=== EXERCISE GOAL ===
An exact transcription is needed, starting with the line that contains "Click the yellow" and ending with the last line of the records.

Stored records:

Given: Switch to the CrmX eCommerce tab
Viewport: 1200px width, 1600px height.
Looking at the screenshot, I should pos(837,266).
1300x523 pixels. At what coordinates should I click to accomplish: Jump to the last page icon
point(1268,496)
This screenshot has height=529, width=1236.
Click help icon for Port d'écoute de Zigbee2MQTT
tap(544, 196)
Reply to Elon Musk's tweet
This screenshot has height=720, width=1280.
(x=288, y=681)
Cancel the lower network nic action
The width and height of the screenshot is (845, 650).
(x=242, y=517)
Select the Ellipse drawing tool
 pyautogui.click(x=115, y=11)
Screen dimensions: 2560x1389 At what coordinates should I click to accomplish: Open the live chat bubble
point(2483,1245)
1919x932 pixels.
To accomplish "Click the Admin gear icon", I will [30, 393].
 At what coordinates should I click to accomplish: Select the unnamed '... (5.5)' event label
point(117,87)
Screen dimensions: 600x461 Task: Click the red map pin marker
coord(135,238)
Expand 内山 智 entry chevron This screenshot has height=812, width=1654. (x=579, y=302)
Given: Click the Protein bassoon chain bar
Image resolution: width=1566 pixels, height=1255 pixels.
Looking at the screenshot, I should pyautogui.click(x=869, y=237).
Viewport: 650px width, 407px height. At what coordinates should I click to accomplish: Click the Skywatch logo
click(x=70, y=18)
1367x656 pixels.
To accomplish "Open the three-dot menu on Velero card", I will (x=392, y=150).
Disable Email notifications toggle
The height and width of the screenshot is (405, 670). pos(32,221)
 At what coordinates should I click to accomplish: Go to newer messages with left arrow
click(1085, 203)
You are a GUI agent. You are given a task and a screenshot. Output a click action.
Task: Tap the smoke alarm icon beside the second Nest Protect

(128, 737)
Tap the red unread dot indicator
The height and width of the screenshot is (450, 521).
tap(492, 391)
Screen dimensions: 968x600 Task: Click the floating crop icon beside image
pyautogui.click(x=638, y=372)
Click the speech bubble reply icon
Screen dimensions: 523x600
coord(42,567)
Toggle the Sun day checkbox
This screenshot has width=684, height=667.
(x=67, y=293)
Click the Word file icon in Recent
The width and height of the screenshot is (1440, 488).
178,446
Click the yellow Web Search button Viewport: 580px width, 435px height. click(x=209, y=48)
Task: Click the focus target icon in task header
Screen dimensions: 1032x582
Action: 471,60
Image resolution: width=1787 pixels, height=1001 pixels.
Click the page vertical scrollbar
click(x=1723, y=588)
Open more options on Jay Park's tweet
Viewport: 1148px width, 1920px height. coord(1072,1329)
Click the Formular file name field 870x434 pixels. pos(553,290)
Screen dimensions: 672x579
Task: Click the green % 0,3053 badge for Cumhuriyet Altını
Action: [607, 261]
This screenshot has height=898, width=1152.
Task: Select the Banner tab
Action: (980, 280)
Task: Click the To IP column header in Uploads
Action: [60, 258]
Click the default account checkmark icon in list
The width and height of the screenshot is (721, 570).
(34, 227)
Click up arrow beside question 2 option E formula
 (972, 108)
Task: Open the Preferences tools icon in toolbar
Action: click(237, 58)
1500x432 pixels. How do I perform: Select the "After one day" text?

=== EXERCISE SOLUTION ===
Click the yellow Web Search button Viewport: 580px width, 435px height. click(x=209, y=48)
Task: Click the focus target icon in task header
Screen dimensions: 1032x582
Action: 471,60
Image resolution: width=1787 pixels, height=1001 pixels.
Click the page vertical scrollbar
click(x=1723, y=588)
Open more options on Jay Park's tweet
Viewport: 1148px width, 1920px height. coord(1072,1329)
Click the Formular file name field 870x434 pixels. pos(553,290)
Screen dimensions: 672x579
Task: Click the green % 0,3053 badge for Cumhuriyet Altını
Action: [607, 261]
This screenshot has height=898, width=1152.
Task: Select the Banner tab
Action: (980, 280)
Task: Click the To IP column header in Uploads
Action: [60, 258]
Click the default account checkmark icon in list
The width and height of the screenshot is (721, 570).
(34, 227)
Click up arrow beside question 2 option E formula
 (972, 108)
Task: Open the Preferences tools icon in toolbar
Action: click(237, 58)
1500x432 pixels. How do I perform: Select the "After one day" text?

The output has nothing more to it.